Burnaby49 wrote:Ream is the only one of this gang I feel any sympathy for, he has always seemed to be in over his head, confused and lost. While he is the most active poster and an obsessive articulator of his position (if what he spouts can be considered coherent enough to be called a "position") I think he may actually have mental issues that might, legally, give him a way out. I don't feel that about the rest of them.
Mowe, in a previous posting, talked about Alex's One-Way Hell-Train to Incarceration but I'd suggest that phrase is more appropriately applied to Lange who seems to have doubled down and is in a full-throttle suicide run. Simpson seems the only defendant actively working on damage control. Jody Vaillant's disappeared from the scene, I think he plea bargained and I believe Smith is locked up but not sure about that.
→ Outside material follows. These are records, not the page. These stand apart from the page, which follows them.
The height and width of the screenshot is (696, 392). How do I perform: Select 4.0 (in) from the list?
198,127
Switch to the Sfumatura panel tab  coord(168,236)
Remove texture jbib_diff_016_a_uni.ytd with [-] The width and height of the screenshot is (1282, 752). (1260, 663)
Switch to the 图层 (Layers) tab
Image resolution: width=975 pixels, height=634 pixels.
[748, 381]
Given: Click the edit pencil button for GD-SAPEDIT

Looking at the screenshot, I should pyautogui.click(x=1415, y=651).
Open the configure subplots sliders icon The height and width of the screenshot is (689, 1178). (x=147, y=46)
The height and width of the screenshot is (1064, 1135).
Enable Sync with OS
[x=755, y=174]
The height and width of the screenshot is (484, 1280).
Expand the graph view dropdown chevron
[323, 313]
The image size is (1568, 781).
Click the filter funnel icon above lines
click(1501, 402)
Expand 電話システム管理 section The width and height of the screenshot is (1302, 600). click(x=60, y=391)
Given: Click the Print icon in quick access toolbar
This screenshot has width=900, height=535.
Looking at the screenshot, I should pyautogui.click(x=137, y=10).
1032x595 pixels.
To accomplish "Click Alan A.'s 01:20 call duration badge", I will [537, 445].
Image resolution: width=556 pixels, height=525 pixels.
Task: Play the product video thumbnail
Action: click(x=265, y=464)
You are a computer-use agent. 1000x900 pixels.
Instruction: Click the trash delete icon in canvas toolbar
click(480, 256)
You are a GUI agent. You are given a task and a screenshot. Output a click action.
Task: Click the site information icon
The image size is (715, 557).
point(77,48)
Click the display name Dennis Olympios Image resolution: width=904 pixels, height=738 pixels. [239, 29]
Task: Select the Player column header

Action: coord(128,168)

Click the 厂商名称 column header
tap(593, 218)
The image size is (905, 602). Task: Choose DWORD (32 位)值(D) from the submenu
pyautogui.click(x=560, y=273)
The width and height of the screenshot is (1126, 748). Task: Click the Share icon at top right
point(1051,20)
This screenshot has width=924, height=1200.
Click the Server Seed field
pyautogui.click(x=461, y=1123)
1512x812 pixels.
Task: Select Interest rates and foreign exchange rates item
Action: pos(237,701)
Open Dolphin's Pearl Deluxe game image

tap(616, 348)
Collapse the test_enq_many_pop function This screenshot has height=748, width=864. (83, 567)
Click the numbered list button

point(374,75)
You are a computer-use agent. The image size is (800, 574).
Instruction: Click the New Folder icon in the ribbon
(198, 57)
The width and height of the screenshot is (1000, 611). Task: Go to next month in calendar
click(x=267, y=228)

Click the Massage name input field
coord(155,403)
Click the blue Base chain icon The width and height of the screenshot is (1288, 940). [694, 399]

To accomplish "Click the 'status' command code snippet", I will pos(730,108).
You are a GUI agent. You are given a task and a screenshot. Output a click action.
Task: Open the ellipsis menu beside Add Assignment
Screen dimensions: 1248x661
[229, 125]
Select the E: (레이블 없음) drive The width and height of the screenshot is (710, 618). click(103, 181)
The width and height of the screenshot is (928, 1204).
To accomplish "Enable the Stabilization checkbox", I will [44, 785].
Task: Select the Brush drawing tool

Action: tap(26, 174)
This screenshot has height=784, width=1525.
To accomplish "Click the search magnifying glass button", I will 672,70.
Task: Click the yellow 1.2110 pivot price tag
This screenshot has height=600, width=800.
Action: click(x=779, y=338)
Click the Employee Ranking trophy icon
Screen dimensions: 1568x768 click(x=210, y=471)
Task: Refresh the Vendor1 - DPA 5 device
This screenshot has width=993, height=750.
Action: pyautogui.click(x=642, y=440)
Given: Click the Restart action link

We're culling the sane and leaving the hard core for trial!
After all this despair and losses I wanted to revisit those wildly optimistic, happier days when things seemed to be going their way so I checked out the video links Mowe gave us from the time when the gang was driving to Kelowna B.C. to support Dean Clifford. All the links are dead! Has somebody been talking to lawyers?
I haven't been following the thread for a while, but I can maybe provide a little bit of general insight.
The charges against Jody Vaillant were dropped. He didn't plead to anything.
I'm assuming that Alex's arrest on January 9th was because of his outstanding bench warrant when he failed to appear for court back in September or October. Obviously, the moment he opened his mouth, the police would have had concerns about his mental health. The procedure that is followed is that once he's taken into custody, police either bring him directly to hospital for a psych assessment, or he's first brought to court to deal with his warrant. In the latter case, if anyone involved -- police, Crown, judge, duty counsel -- thinks there's a mental health issue, then the arrestee's bail hearing is adjourned for an overnight psych assessment. A doctor interviews the person, and gives a preliminary opinion on fitness to stand trial, and will also consider whether the person is certifiable. (This is also what happens if the police bring him directly to hospital on arrest.)
If the first doctor thinks he's certifiable, then he's seen by a second doctor the next day, and if that doctor agrees then the person is officially "certified", and kept in the psychiatric wing of the hospital. In practise, there are I think only three hospitals that are equipped to deal with violent/criminal people who are certified, Surrey, VGH, and Royal Columbian. So if he was certified at Burnaby, for example, he'd usually be transferred to Surrey.
The certification process in the Lower Mainland is problematic because they don't have enough beds. Often they have to cut people loose who are clearly mentally ill, and do represent a danger to themselves or others, but the risk is considerably less than the most recent guy brought in, so they find a way to decertify him. Those people often end up back in hospital within a short period of time, because (of course) nothing's happened to stabilize them. The other thing they do is, if the person is showing that he can be managed, he can be released from hospital on a pass. That may be what happened with Alex -- still certified, but released.
If at any point after his arrest on January 9th Alex was out of the hospital and on the street, then that means that somehow, someway, his outstanding warrant was dealt with, and he's back out on bail, so he won't be in-custody (meaning in jail) for his trial. He still may be certified, and they might be bringing him in from the hospital.
I'd be very surprised if they actually proceed with the charges against Alex. I thought the charges against Vaillant were a little bit stronger than the charges against Alex, though I didn't think either of them actually did enough that day to bring them within the scope of the Criminal Code.
I'm pretty sure David Lange has been around quite a while... I might be confusing him with someone else, but I think I remember him giving some "legal" advice to some members of a group called Fathers 4 Justice that seemed very similar to the whole Magna Cartians of the Freeland thing. (The grateful recipient of his wisdom spent 60 days in jail waiting for his trial on a minor assault charge, where the Crown was agreeing to his release on bail, was seeking only probation upon conviction, and where he was, indeed, convicted and received said probation.) Before that, I remember him having a beef in the Burnaby courts (back when they were still operating) about pesticide spraying, with similar kinds of arguments being made.
I really wish I could be there to watch the show at the end of February.